Inaugural J-WAFS Grand Challenge aims to develop enhanced crop variants and move them from lab to land | MIT News

MIT News presents the Inaugural J-WAFS Grand Challenge: Empowering Crop Evolution – From Laboratory to Farmland

Introduction:

MIT’s Abdul Latif Jameel Water and Food Systems Lab (J-WAFS) is dedicated to advancing water and food-related research on campus, particularly in the field of agriculture. To encourage innovative projects, J-WAFS established the Water and Food Grand Challenge Grant, which aims to create a water-secure and food-secure future. In its inaugural year, the grant was awarded to a team led by Professor Matt Shoulders and research scientist Robert Wilson. The team will receive $1.5 million over three years to develop a project that aims to make photosynthesis more efficient, ultimately benefiting agriculture and food systems globally. Through cutting-edge research in synthetic and computational biology, the team aims to address a longstanding problem in crop biology and revolutionize photosynthesis.

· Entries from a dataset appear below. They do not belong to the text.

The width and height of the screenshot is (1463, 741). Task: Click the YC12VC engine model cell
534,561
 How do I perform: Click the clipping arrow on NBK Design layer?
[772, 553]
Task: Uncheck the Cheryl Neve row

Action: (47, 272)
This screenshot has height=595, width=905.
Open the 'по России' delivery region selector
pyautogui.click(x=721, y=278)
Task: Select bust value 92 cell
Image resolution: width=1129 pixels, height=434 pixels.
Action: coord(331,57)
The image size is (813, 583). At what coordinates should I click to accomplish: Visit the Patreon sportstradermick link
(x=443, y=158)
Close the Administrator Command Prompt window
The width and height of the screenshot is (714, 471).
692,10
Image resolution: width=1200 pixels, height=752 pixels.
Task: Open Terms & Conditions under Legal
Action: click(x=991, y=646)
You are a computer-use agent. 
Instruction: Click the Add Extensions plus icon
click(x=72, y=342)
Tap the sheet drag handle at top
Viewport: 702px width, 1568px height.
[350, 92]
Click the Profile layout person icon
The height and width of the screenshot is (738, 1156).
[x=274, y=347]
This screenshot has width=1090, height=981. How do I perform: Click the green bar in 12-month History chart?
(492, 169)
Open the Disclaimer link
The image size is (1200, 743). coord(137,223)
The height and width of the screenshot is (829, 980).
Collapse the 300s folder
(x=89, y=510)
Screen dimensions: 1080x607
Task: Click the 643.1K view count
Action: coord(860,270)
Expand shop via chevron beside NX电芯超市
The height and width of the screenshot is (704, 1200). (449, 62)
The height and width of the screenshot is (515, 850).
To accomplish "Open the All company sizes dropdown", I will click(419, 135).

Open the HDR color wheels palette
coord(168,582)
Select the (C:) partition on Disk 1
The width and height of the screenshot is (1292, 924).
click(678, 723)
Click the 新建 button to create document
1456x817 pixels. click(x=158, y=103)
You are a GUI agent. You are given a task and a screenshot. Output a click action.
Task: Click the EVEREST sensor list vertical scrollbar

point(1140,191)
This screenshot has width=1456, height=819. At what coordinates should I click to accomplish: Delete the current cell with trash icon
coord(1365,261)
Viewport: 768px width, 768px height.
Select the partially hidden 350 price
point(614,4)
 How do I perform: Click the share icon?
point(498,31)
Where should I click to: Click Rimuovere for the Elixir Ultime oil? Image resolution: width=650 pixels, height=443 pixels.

Full Article: MIT News presents the Inaugural J-WAFS Grand Challenge: Empowering Crop Evolution – From Laboratory to Farmland

MIT Researchers Awarded Grant to Improve Photosynthesis in Crops and Enhance Agricultural Sustainability

MIT’s Abdul Latif Jameel Water and Food Systems Lab (J-WAFS) has awarded a $1.5 million grant to a team of researchers led by Professor Matt Shoulders and research scientist Robert Wilson of the Department of Chemistry. The team aims to tackle the challenge of making photosynthesis more efficient in crop biology. This project has the potential to revolutionize agriculture and address the interlocking challenges of climate, water, and food.

The Importance of the J-WAFS Grand Challenge Grant

The J-WAFS Grand Challenge Grant was established in 2022 to inspire MIT researchers to work towards a water-secure and food-secure future. It aims to leverage multiple areas of expertise, programs, and Institute resources to address global challenges in agriculture and food systems. The grant received 23 letters of interest from MIT researchers across various departments, labs, and centers.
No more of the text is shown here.